Textauszug:
- - - -

07.09.15 Schweizer Immobilien
Niedrige Kapitalmarktzinsen erschweren institutionellen
Investoren zunehmend den Kapitalerhalt. Viele Versorgungswerke haben es dabei
schwer, einstmals ausgesprochene Zusagen einzuhalten. Die Immobilie als
rentierliche Alternative kommt folglich zunehmend mehr ins Gespräch.
Der griechische Regierungschef Alexis Tsipras erhielt zum
dritten Mal das „Jawort“. Im Rahmen des Europäischen Stabilitätsmechanismus
(ESM) als Teil des „Euro-Rettungsschirms“ sollen ihm weitere bis zu 86 Mrd.
Euro zur Verfügung gestellt werden. Ob Griechenland und der Euro in der
jetzigen Form so zu retten sind, muss sich zeigen. Den ESM finanzieren die
Mitgliedsstaaten der Europäischen Union – allen voran Deutschland mit 27 %,
gefolgt von Frankreich mit rund 20 %. Der Rest verteilt sich auf weitere 17
Mitgliedsstaaten.
„Euroanspannung“
Zwischen Hoffen und Bangen könnte man derzeit die Situation bei
den europäischen Volkswirten beschreiben. Zu viele unberechenbare Faktoren
nehmen auf den Kapitalmarkt Einfluss. Es wird einfach zu viel Kapital in den
Markt gepumpt. „Um die Wirtschaft zu stabilisieren“, heißt es. Im Rahmen eines
Billionenprogramms fing die Deutsche Bundesbank hierzu an, Anleihen zu kaufen.
Zwar nicht jede um jeden Preis, aber die ausgelöste Flut an Kapital führte
sofort zu einer Senkung der Kapitalmarktrendite von 0,4 % auf 0,3 %. Wenn zu
viel Geld am Markt ist, sinkt eben der Bedarf an Refinanzierungsmöglichkeiten
über den Kapitalmarkt. In der Folge erhalten Deutschlands Sparer seit Jahren
kaum mehr Zinsen auf ihre Einlagen und die Inflationsgefahr wächst.
Ausstieg der Schweiz
Mitte Januar gab dann die Schweizerische Nationalbank (SNB) – um
Spekulationen zu vermeiden – von einem auf den anderen Tag den
Mindestwechselkurs zum Euro auf. Vorher bekam man für einen Euro einen Franken
und 20 Cent. Im Moment besteht faktisch Währungsgleichheit. „In den Tagen vor
dem Entscheid wurden die Interventionsbeträge immer größer“, äußerte sich
SNB-Direktoriumsmitglied Fritz Zurbrügg gegenüber der Schweizer Zeitung
„Blick“. Man habe – um den Kurs des Franken zum Euro zu deckeln – täglich
Milliardenbeträge ausgegeben. Hochgerechnet habe die SNB alleine im Januar mit
über 100 Mrd. Franken eingreifen müssen. Als weitere Maßnahme wurde der
Leitzins gesenkt. Derzeit gibt es in der Schweiz Negativzinsen. Bankguthaben
werden mit 0,75 % Negativverzinsung bestraft. Mit erheblichen Folgen auch für
Versorgungswerke, beispielsweise Pensionskassen.

- - - -

Bereitgestelltes Material:
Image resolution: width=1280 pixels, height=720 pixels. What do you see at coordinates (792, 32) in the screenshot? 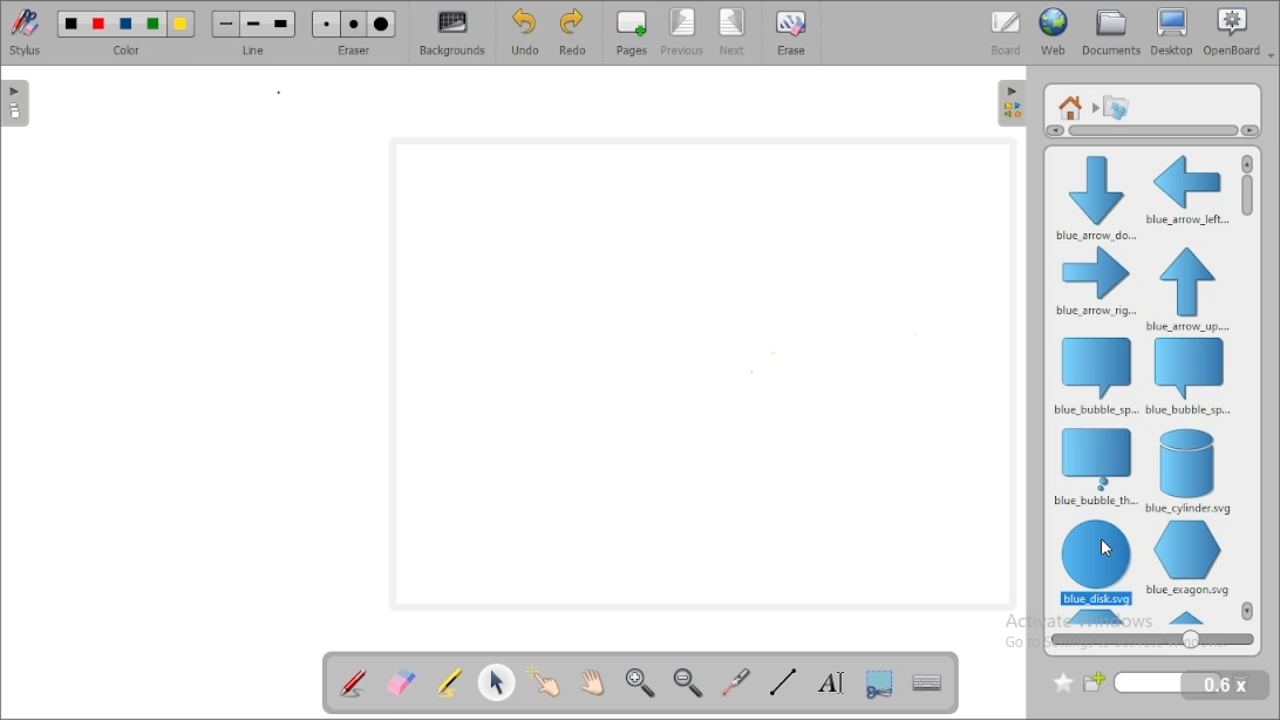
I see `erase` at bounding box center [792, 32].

- - - -

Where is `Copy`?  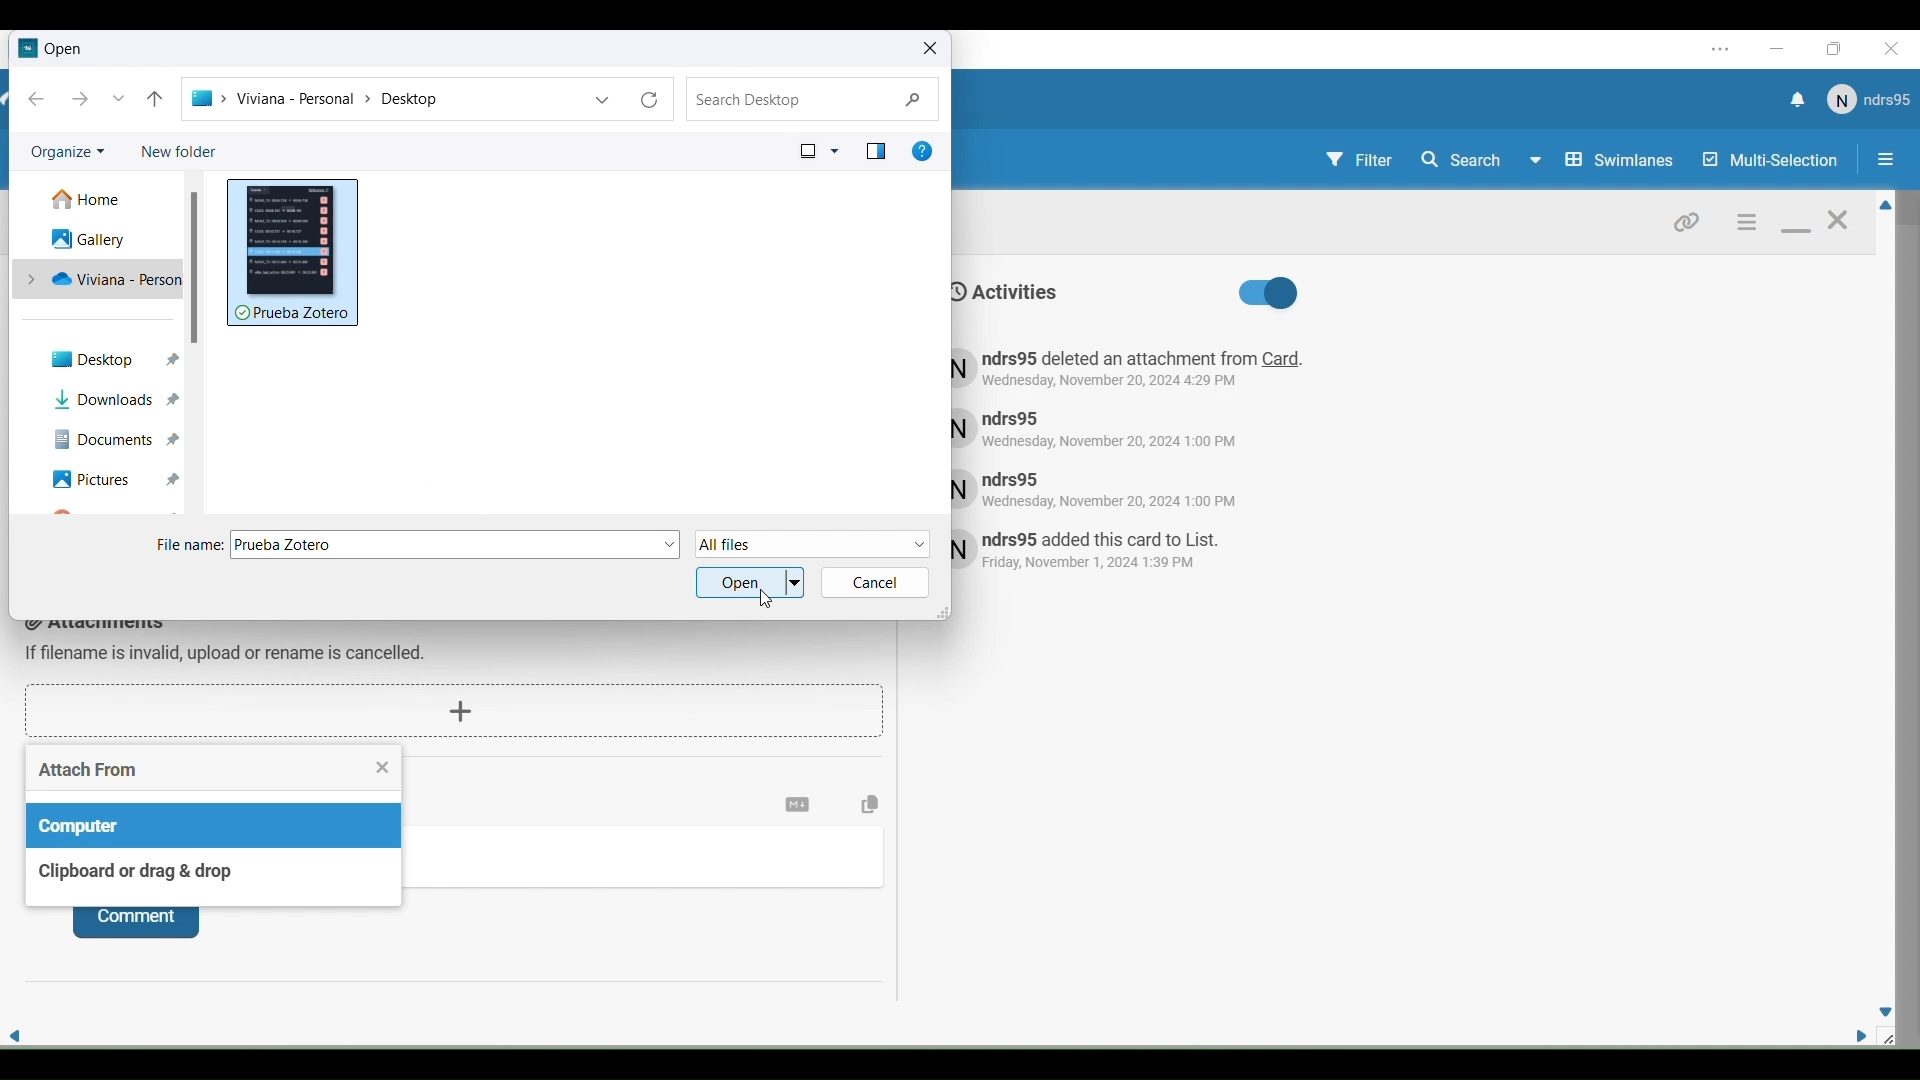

- - - -

Die Aufgaben:
**A)** Nenne alle Staaten, die im Textauszug zu Schweizer Immobilien namentlich vorkommen.
**B)** Setze den Textauszug zu Schweizer Immobilien im Anschluss an seinen letzten Satz fort.

Ergebnisse der Übung:
**A)** Griechenland, Deutschland, Frankreich, Schweiz

**B)**
Alternativen gesucht
Zwar stehen die Schweizer Versorgungswerke deutlich besser da
als die deutsche Rentenkasse und auch besser als viele in Deutschland tätige
Lebensversicherer, aber auch hier wird die Luft knapper im Hinblick auf
rentable Anlagen. Mangels Anlage-Alternativen zu festverzinslichen Wertpapieren
könnten die Pensionskassen durch Gesetzesänderung zwar die Beiträge der
Erwerbstätigen erhöhen. Dies würde aber die Umverteilung zwischen Arbeitenden
und Rentnern bedeuten. Und genau das will man nicht. „Immobilien stellen für
Vorsorgewerke im momentanen Tiefzinsumfeld eine attraktive Anlageoption dar. Die
Schweizer Pensionskassen investieren dabei vornehmlich in zentrale
Wohnliegenschaften in der Schweiz, Investitionen im Ausland spielen dagegen nur
eine untergeordnete Rolle“, erklärt Ulrich Prien, Leiter Immobilien bei
KPMG Schweiz und bezieht sich dabei auf die aktuelle und sehr umfangreiche
Studie seines Hauses „Real Estate –
Pensionskassen Benchmark“. Rund ein Fünftel ihrer Gelder hätten
Pensionskassen heute schon in Immobilien angelegt. Die Studie zeigt, dass
mehrheitlich reine Wohnliegenschaften (60 %) gehalten werden. Diesen wird im
aktuellen Marktumfeld eine höhere Wertbeständigkeit im Vergleich zu
kommerziellen Liegenschaften attestiert. Objekte mit einer Größe zwischen zehn
und 50 Mio. Schweizer Franken Marktwert repräsentierten rund die Hälfte des
untersuchten Immobilienpools der Studienteilnehmer. Schwierigkeiten würden sich
im Angebot zeigen. Auch in der Schweiz wird – ähnlich dem Deutschlands – der
Angebotsbereich immer knapper.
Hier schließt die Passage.